La muerte de Alan Greenspan a los 100 años reaviva el debate sobre si el "Fed Put" sigue protegiendo a los inversores.
La muerte de Alan Greenspan a los 100 años reaviva el debate sobre si el "Fed Put" sigue protegiendo a los inversores.

La muerte de Alan Greenspan a los 100 años reaviva el debate sobre si el "Fed Put" sigue protegiendo a los inversores.
La expectativa de que la Reserva Federal rescatará a los mercados bursátiles en caída —conocida como el "Fed Put"— se remonta directamente a la respuesta de Greenspan al desplome del Lunes Negro de 1987, cuando el S&P 500 perdió un 20% en un solo día. La Fed emitió un comunicado de emergencia prometiendo liquidez, recortó las tasas de interés y presionó a los bancos para que siguieran prestando, evitando que el colapso contagiara a la economía en su conjunto.
"Según lo que supe de fuente fiable, lo que hizo Greenspan fue llamar esa noche a los principales bancos para decirles: 'No quiero que ninguna cámara de compensación quiebre. No quiero que ninguna firma de corretaje se hunda. Ustedes presten a las cámaras de compensación todo lo que necesiten, y nosotros los respaldaremos'", declaró Lester Telser, el fallecido economista de la Universidad de Chicago, a un proyecto de historia oral de la Universidad de California en Berkeley.
La Fed repitió la misma estrategia una década después, cuando el colapso del fondo de cobertura Long-Term Capital Management amenazó a Wall Street, recortando nuevamente las tasas e instando a los bancos a coordinar un rescate. Tras el estallido de la burbuja de las puntocom en 2000, la Fed dejó de subir las tasas y redujo drásticamente los costos de endeudamiento en 2001. Cada intervención reforzó la creencia de que el banco central protegería a los accionistas de sus propios excesos, una dinámica que los críticos denominan riesgo moral.
El "Greenspan Put" funcionó porque la inflación era baja y estable, lo que le daba a la Fed margen para priorizar el crecimiento. La era posterior a la pandemia ha invertido esa lógica. El S&P 500 cayó un 25% entre enero y octubre de 2022, pero la Fed continuó subiendo las tasas durante nueve meses más mientras combatía una inflación que se había disparado por encima del 9%. Los precios al consumidor no han estado por debajo del objetivo del 2% de la Fed desde febrero de 2021, lo que mantiene al banco central enfocado en la estabilidad de precios en lugar de los precios de los activos.

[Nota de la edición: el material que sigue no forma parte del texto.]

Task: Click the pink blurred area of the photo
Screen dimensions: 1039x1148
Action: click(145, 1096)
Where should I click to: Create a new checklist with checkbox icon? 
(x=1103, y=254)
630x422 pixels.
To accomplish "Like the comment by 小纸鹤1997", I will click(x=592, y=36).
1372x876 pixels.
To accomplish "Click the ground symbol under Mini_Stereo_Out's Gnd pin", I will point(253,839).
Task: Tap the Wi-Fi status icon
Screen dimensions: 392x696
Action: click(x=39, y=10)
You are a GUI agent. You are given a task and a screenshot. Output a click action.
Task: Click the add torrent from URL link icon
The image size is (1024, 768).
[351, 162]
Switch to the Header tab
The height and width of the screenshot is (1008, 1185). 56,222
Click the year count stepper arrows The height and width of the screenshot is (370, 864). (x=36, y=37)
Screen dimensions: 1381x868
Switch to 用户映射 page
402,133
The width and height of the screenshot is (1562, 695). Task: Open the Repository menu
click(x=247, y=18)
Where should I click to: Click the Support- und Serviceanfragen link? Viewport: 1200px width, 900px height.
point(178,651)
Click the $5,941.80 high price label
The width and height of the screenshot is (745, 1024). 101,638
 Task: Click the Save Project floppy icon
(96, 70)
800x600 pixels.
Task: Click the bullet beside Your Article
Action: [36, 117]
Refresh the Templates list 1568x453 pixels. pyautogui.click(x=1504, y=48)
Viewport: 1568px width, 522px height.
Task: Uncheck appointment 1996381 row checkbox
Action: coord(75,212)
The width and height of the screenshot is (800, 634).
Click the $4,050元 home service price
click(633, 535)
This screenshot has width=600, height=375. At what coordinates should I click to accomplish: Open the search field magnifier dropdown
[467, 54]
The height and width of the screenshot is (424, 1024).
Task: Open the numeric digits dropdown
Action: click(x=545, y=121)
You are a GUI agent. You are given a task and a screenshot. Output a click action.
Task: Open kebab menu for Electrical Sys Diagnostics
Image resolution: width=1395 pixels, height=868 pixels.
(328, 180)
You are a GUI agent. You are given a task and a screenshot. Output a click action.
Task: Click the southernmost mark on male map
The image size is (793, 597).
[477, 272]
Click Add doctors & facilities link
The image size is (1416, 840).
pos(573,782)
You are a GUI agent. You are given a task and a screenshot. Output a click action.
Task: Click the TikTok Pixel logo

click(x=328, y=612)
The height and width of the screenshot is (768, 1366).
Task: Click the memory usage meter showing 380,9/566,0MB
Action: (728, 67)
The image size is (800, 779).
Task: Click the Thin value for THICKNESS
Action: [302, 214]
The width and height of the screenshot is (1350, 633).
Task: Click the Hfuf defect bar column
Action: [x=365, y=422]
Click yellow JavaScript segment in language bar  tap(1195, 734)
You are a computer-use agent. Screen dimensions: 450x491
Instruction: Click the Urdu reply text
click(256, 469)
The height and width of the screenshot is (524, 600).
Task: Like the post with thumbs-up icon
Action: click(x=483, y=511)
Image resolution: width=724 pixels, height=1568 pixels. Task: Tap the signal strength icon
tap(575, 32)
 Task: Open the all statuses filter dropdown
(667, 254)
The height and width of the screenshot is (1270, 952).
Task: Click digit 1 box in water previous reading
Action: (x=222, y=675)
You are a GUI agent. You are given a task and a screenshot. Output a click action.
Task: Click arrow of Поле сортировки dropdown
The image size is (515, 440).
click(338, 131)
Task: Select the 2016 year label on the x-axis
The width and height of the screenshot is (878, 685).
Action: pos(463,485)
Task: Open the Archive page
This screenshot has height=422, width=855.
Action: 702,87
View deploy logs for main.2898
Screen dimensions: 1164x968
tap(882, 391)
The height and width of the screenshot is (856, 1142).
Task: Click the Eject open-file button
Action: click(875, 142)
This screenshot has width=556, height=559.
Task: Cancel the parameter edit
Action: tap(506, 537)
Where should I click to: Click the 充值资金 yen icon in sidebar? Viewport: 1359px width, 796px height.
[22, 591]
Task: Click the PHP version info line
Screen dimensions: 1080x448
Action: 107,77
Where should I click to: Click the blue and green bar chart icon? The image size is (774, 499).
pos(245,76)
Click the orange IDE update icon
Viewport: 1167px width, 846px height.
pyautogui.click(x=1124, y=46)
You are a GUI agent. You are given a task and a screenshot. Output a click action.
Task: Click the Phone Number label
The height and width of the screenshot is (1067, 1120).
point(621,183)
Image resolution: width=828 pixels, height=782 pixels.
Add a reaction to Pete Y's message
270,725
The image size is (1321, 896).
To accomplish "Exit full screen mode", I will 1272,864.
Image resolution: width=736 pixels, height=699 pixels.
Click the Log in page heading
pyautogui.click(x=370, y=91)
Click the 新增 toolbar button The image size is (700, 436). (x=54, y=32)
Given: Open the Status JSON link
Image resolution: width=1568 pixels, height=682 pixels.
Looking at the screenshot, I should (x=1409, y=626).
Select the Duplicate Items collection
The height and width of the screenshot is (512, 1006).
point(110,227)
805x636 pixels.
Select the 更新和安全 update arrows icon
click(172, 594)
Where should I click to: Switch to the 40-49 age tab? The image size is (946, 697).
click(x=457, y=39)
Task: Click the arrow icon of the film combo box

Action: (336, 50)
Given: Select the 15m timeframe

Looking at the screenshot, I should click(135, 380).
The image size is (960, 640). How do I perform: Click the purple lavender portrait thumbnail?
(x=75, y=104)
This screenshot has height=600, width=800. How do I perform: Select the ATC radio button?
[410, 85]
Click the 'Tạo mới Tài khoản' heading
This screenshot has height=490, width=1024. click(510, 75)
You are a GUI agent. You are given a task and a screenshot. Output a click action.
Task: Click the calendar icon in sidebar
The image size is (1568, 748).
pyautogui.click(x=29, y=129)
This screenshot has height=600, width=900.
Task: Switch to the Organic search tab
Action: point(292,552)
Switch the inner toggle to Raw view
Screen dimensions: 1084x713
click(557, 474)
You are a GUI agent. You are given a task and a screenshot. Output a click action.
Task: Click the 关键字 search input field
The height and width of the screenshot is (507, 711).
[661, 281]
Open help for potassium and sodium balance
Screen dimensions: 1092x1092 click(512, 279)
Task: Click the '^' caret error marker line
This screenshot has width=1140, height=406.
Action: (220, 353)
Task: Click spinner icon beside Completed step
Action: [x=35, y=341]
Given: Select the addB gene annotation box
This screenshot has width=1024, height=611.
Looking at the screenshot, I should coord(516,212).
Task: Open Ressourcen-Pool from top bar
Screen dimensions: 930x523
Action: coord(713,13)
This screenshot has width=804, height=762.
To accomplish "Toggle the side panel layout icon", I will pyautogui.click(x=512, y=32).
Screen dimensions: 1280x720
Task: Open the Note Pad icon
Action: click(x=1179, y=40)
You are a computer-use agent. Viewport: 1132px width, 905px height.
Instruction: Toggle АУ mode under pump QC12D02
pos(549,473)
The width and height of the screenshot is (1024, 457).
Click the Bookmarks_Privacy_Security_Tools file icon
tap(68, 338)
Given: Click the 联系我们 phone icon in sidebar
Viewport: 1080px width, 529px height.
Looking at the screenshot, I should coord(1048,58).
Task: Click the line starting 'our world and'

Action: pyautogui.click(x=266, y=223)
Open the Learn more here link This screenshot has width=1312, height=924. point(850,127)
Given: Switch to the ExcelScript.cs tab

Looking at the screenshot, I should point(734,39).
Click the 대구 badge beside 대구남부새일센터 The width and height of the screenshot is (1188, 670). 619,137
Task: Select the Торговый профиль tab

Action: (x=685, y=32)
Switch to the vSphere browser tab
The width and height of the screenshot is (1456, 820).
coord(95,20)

Este cambio ha llevado a los inversores a preguntarse si el "Fed Put" sigue existiendo. En los episodios de 1987, 1998 y 2000, la Fed intervino tras caídas de los índices bursátiles del 20% o más. La experiencia de 2022 sugiere que el umbral ahora podría ser más alto. "Si la próxima recesión del mercado de valores es lo suficientemente grave como para amenazar la economía y, por tanto, reducir la inflación, esperaría que el 'Fed Put' reaparezca rápidamente", escribió James Mackintosh en The Wall Street Journal. "Pero dudo que una mera caída del 20% sea suficiente".
La última vez que la Fed enfrentó una tensión similar entre inflación y estabilidad financiera fue en 2018, cuando el S&P 500 cayó un 14% en el cuarto trimestre después de que la Fed subiera las tasas. El banco central dio un giro a principios de 2019, recortando las tasas en tres ocasiones. Pero la inflación en ese entonces estaba por debajo del objetivo, en torno al 1.5%, lo que le daba a la Fed margen para flexibilizar. Hoy, con la inflación aún por encima del 2%, la flexibilidad de la Fed está limitada.
Para los inversores que se acostumbraron a que la Fed respaldara las acciones, el nuevo régimen implica primas de riesgo más altas. Si el banco central ya no está dispuesto a rescatar los mercados tras una caída del 20%, el costo de cubrir los riesgos de cola aumenta. La próxima prueba llegará cuando se produzca la próxima recesión, lo que obligará a la Fed a elegir entre crecimiento y estabilidad de precios. La respuesta determinará si el "Greenspan Put" sobrevive a su creador.
Este artículo es únicamente con fines informativos y no constituye asesoramiento de inversión.